---------- TEXT SHOWN ----------

Zulip Chat Archive

Stream: maths

Topic: summing from 0 to n-1

Kevin Buzzard (Nov 29 2019 at 17:42):

I can do $\sum_{i=0}^{n-1}f(i)$ using multiset.sum, multiset.map and multiset.range. Is that the canonical way to do this in mathlib? I ask because I need $r\sum_{i=0}^{n-1}m_i=\sum_{i=0}^{n-1}rm_i$ where here $r$ is in a ring $R$ and the $m_i$ are in a module $M$ over that ring. I can't find this in mathlib so I want to prove it (it follows immediately from $r(m+n)=rm+rn$ for $r\in R$ and $m,n\in M$ ) but I'd rather prove the correct thing first.

Chris Hughes (Nov 29 2019 at 17:45):

finset.sum and finset.range

Kevin Buzzard (Nov 29 2019 at 17:45):

not multiset? We only just switched from lists ;-)

Chris Hughes (Nov 29 2019 at 17:46):

That's what all the lemmas are for.

Chris Hughes (Nov 29 2019 at 17:46):

Maybe they shouldn't be done like that but they are.

Johan Commelin (Nov 29 2019 at 17:51):

@Kevin Buzzard Do you have an actual f : _ → M?

Kevin Buzzard (Nov 29 2019 at 17:51):

Oh there is a quantitative difference -- finset.sum asks for a map and multiset.sum doesn't.

Johan Commelin (Nov 29 2019 at 17:52):

But most likely finset.sum_smul already exists

Kevin Buzzard (Nov 29 2019 at 17:56):

Yes we have f : nat -> M (fortunately) and want to sum $f(i)$ from 0 to n-1. This is some related to some n-cocycle :D

Kevin Buzzard (Nov 29 2019 at 17:57):

finset.sum_smul is the wrong theorem :-(

Kevin Buzzard (Nov 29 2019 at 17:57):

it's about add_comm_monoids with their action of nat, represented by bub.

Johan Commelin (Nov 29 2019 at 17:58):

Oooh, to bad

Johan Commelin (Nov 29 2019 at 17:58):

Anyway, given such an f, then (finset.range n).sum f is exactly what you want

Johan Commelin (Nov 29 2019 at 17:59):

And maybe we need some better theorems (-;

Kevin Buzzard (Nov 29 2019 at 17:59):

I feel like we're missing a trick. Any "bub : R -> M -> M" satisfying r bub (a + b) = r bub a + r bub b will satisfy finset.sum_smul

Johan Commelin (Nov 29 2019 at 17:59):

Yep, so it should be generalized

Kevin Buzzard (Nov 29 2019 at 17:59):

all we need is an associative commutative addition on M

Kevin Buzzard (Nov 29 2019 at 18:00):

but as an input to the function one would have to supply the proof of R-linearity :-/

Kevin Buzzard (Nov 29 2019 at 18:01):

and there are lots of cases where this holds, e.g. M an R-module, M an add_comm_monoid and R=nat, M an add_comm_group and R=int...

---------- INFORMATION PROVIDED ----------

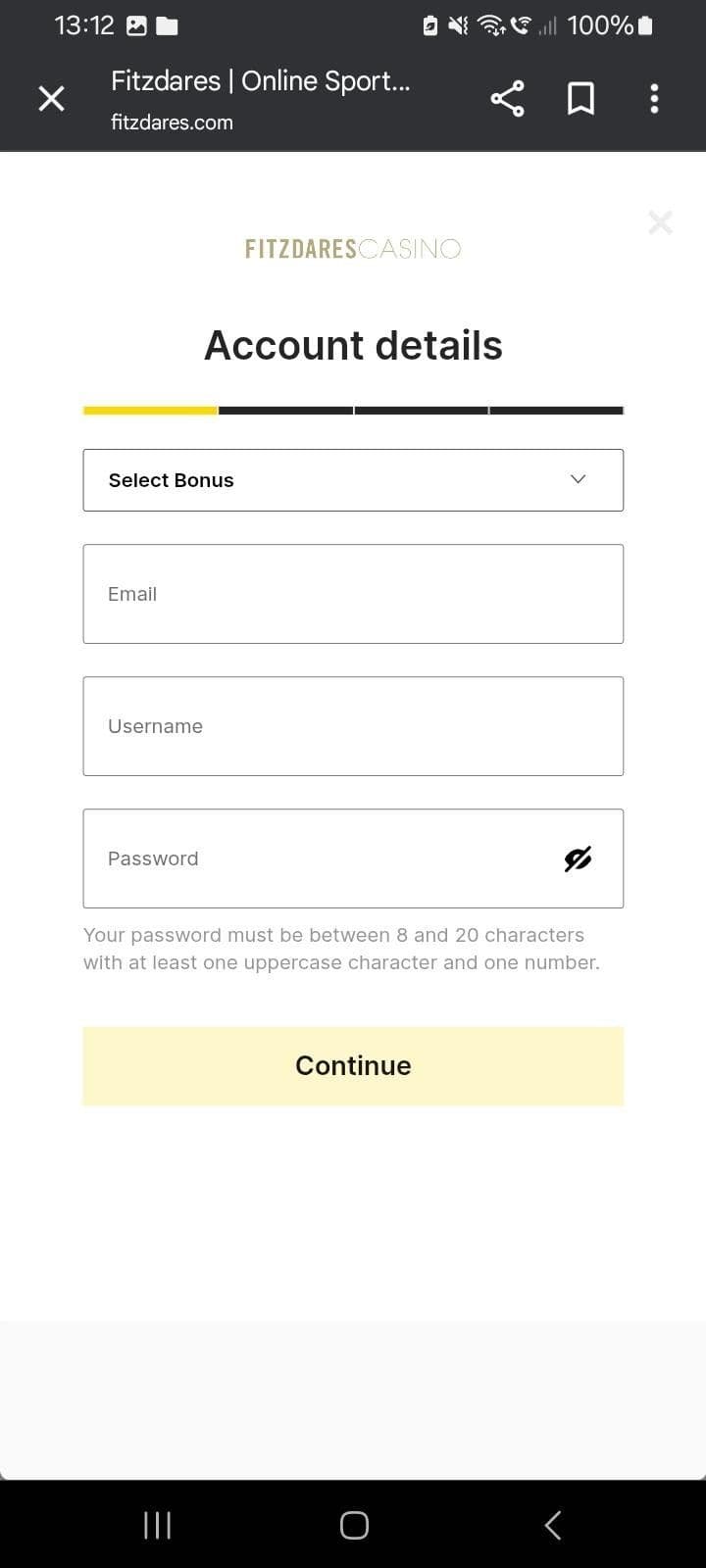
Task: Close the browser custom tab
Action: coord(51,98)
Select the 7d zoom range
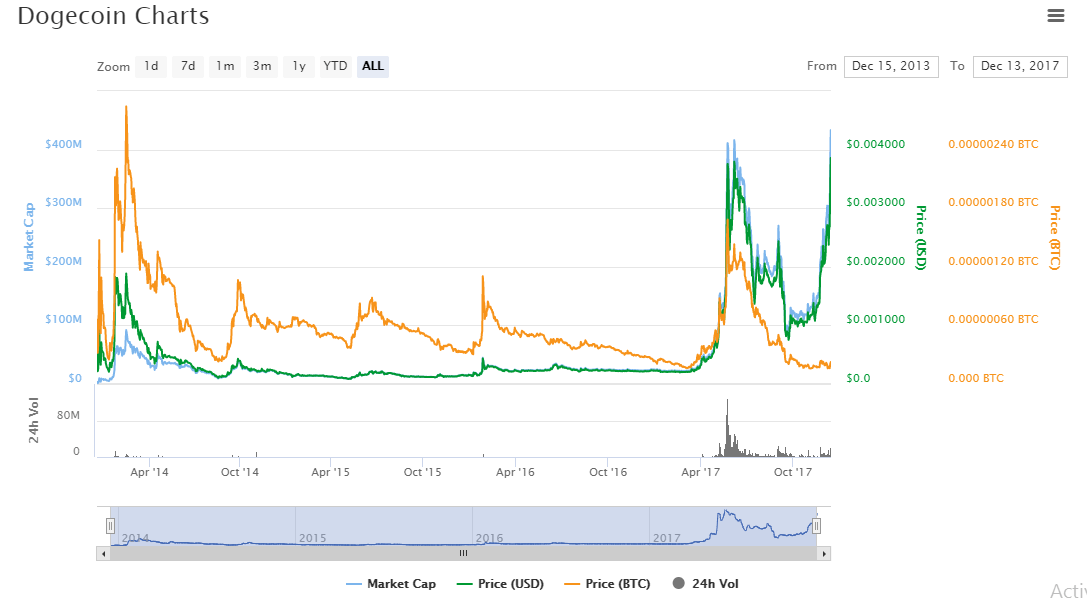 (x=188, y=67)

----------

OBJECTIVE:
Answer these about the Zulip thread on summing from 0 to n-1:
1. Which two functions does Chris Hughes name in reply to the first post?
2. According to Kevin Buzzard, what does finset.sum ask for that multiset.sum doesn't?
3. What is the type of the f that Kevin Buzzard says they have?

ANSWER TO THIS TASK:
1. finset.sum and finset.range
2. A map
3. nat -> M